Global Markets: Low-Power Spread-Spectrum Transmitter Approvals

Andrew Cutler and Chris Zombolas
The option of local testing and other improvements are making
radio-frequency approvals easier worldwide.

The use of wireless devices has proliferated to an extent that microwave ovens and remote car alarms are now competing to use the part of the radio spectrum that has been their sole domain for many years. The information technology (IT) industry is leading the way with the introduction of many new products with protocols that use existing spread-spectrum technologies.

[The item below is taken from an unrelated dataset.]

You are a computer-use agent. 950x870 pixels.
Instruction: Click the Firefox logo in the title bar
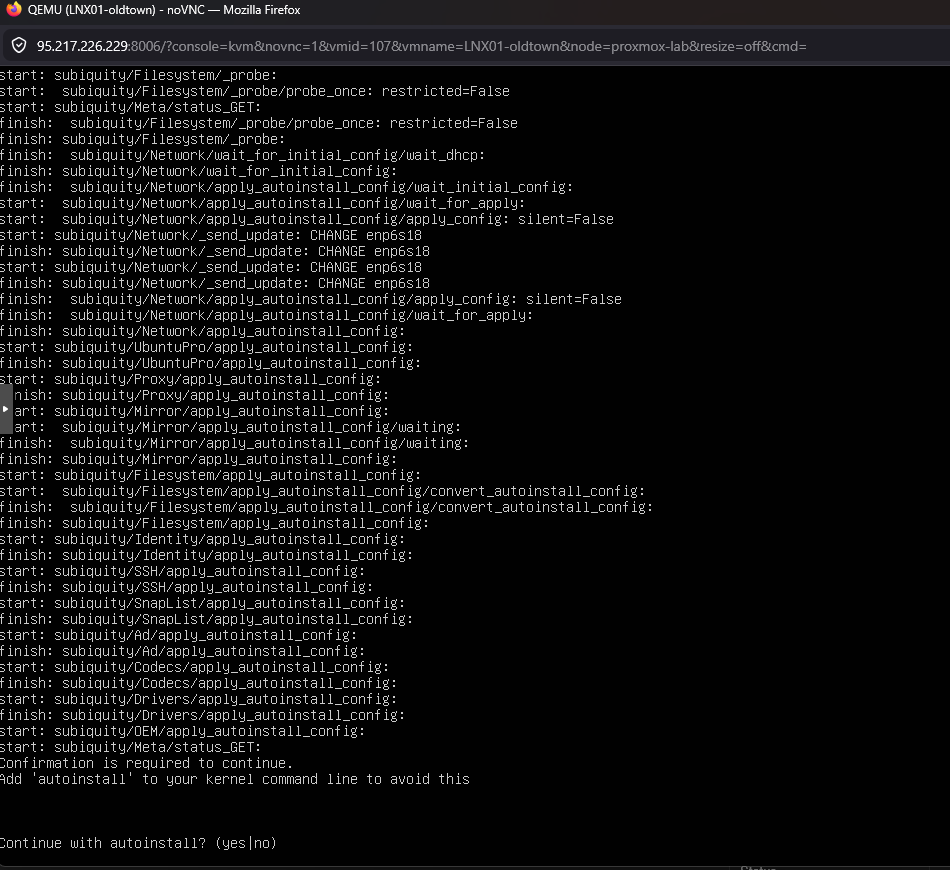click(16, 11)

Wireless applications have the advantage that devices can be used without a physical connection between the remote device and the main server. Spread-spectrum technologies allow a single transmitter to interconnect a large number of devices with a minimum of interference. This allows greater flexibility and uses less hardware than a fixed wire network.

Bluetooth Transmitters

Leading the way in new protocols has been the introduction of Bluetooth technology. Bluetooth is a protocol that has been developed by a consortium of the larger IT players including Nokia, Microsoft, Hewlett-Packard, NEC, and Ericsson. Bluetooth technology enables many different devices to interact with each other by using a common protocol.

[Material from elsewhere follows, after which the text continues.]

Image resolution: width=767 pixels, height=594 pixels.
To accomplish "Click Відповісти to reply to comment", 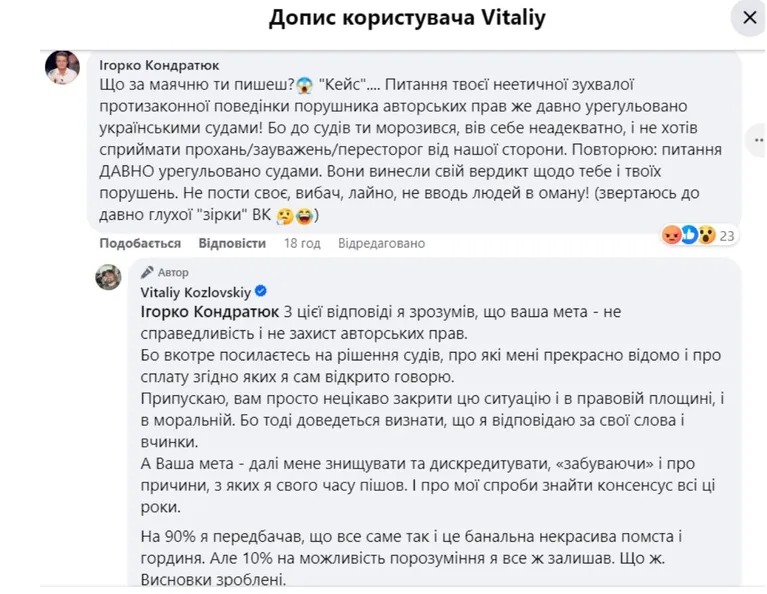I will coord(232,243).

Progress to date has been slow, with a number of issues having to be overcome. The utilization of this technology now appears to be gaining momentum. Several manufacturers have developed specialized products that use the Bluetooth protocol, and many industry sources are predicting exponential growth in the use of wireless devices.

Most manufacturers and suppliers are aware of the electromagnetic compatibility (EMC) approval requirements for general electrical and electronic products, but the regulatory approval of wireless devices such as Bluetooth and other spread-spectrum devices is not so straightforward. In order to sell these specialized high-value products, various certifications are required by regulatory organizations.

Bluetooth Approvals

The radio-frequency (RF) characteristics of Bluetooth devices, which operate using frequency-hopping techniques, are tested in a manner similar to standard spread-spectrum devices.

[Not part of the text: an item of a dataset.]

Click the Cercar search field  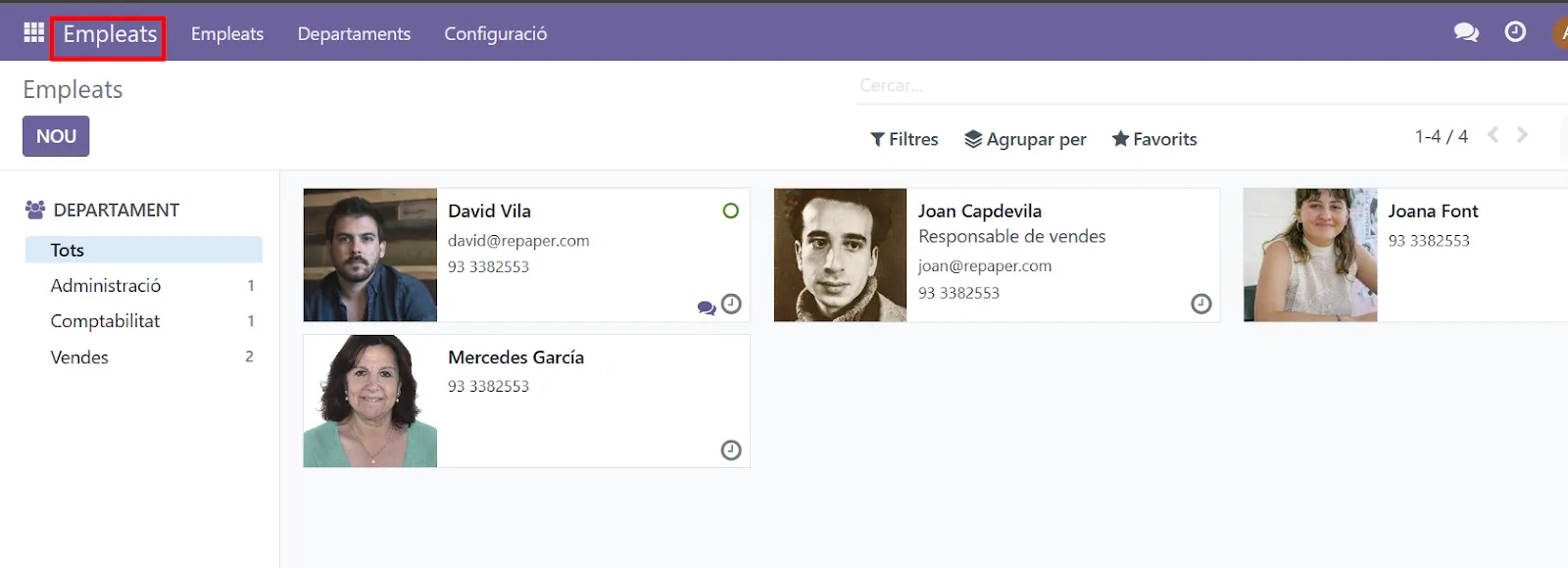click(1176, 86)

All Bluetooth devices are required to exhibit identical protocol characteristics. Parameters such as dwell time, frequency range, and hopping sequences do not need to be measured every time certification is requested. For Bluetooth devices, the parameters do not change from device to device.

Before a company can legally use the Bluetooth name for a device, it must be qualified by a Bluetooth Qualification Authority. This qualification process is very involved and, as a result, is very expensive.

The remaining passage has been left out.